Several studies were designed to address the correlation between US findings of a kidney with histological lesions and clinical findings of patients with different renal diseases, including glomerular, tubulointerstitial or systemic diseases affecting the kidneys [5,6,12]. They reported that renal cortical echogenicity is correlated with the severity of histological changes in renal parenchymal diseases such as overall sclerosis, focal tubular atrophy and hyaline casts per glomerulus.

The present study has at least shown that living kidney donation should be managed carefully and every effort should be made to be sure that donors must be free from any renal disease.

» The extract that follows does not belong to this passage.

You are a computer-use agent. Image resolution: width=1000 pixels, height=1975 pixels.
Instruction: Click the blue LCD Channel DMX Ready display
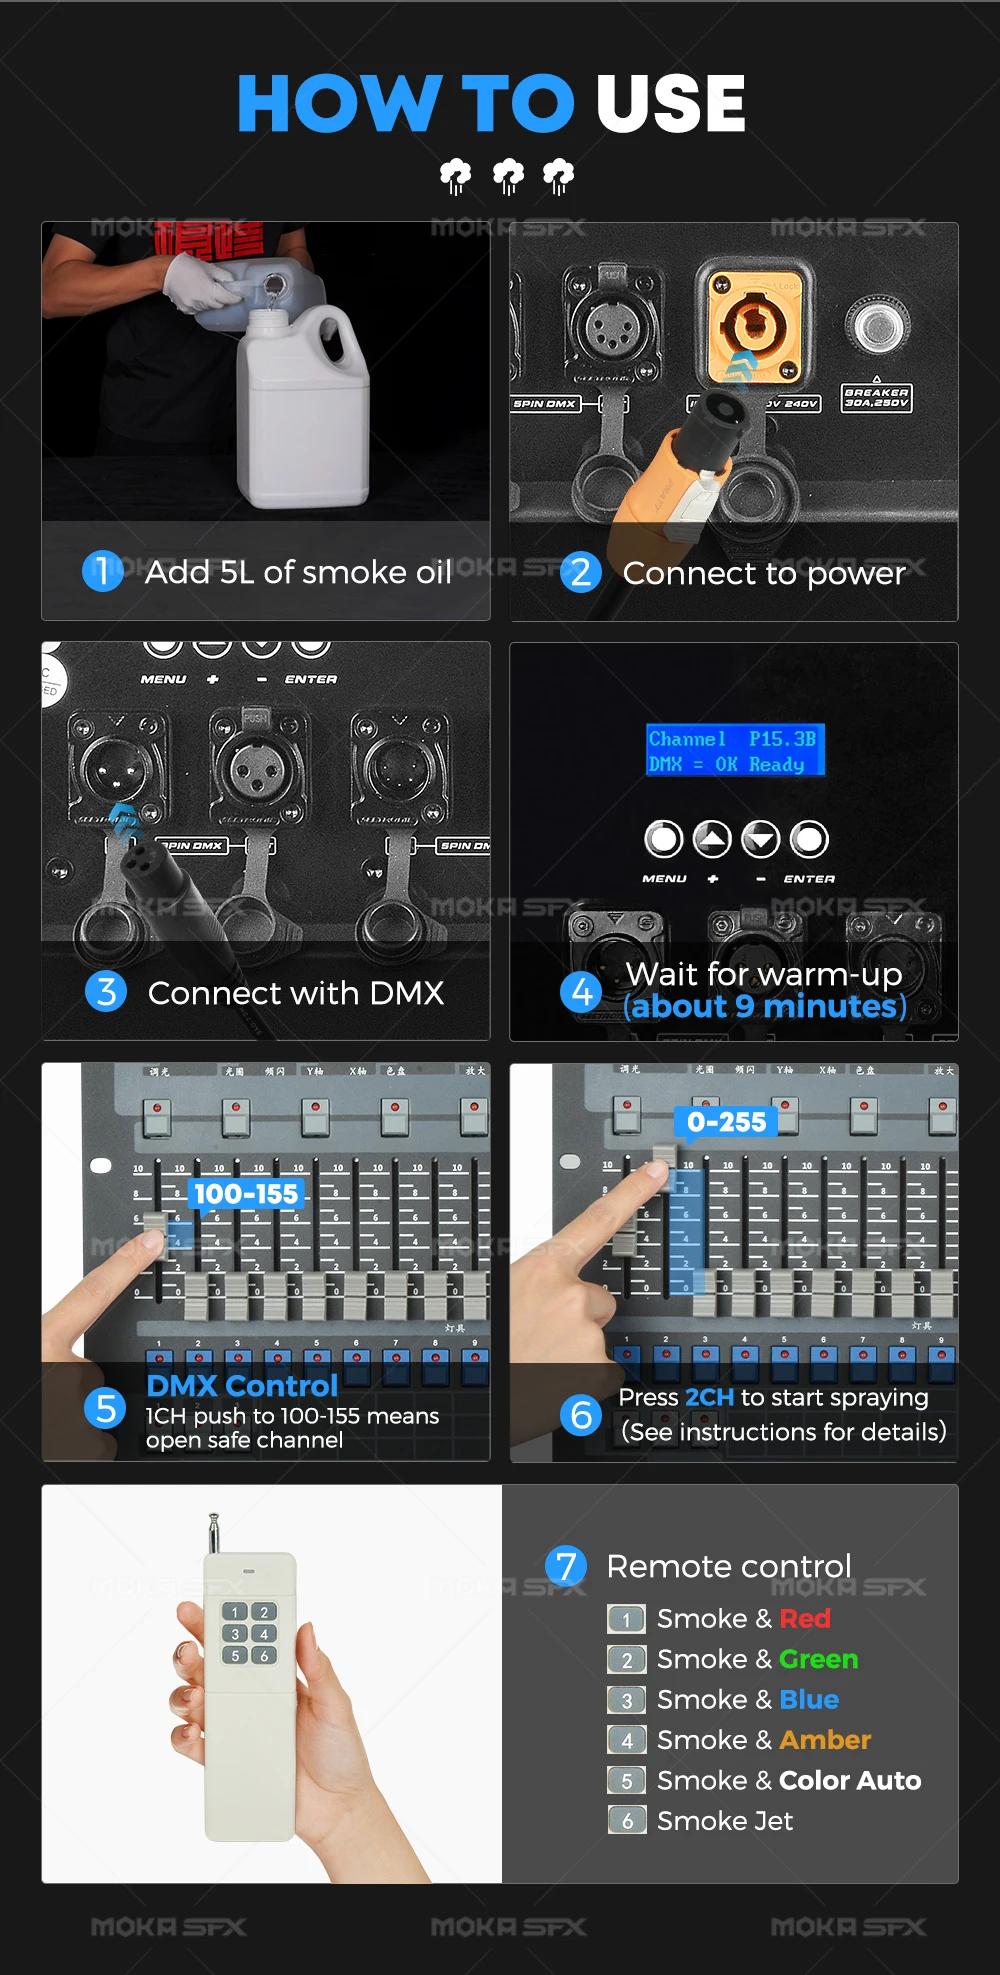tap(735, 750)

In conclusion, grade 1 echogenicity might be of value in donor selection, as it can be a sign of unrecognized kidney disease. When these donors are the only ones available for donation, renal biopsy must be considered. Follow-up of these donors, especially those with abnormal histopathology, is crucial in verifying and confirming the importance of grade 1 echogenicity in donor selection. The presence of positive radiological and histopathological data in a given donor should be considered with extreme caution and might even contraindicate donation, irrespective of minor lesions or the extent of motivation, as this might compromise graft function in the future; however, there should be a trial to obtain grafts from these donors and record their development. A protocol for future study is now being devised.

Conflict of Interest

The authors have no conflict of interest to declare.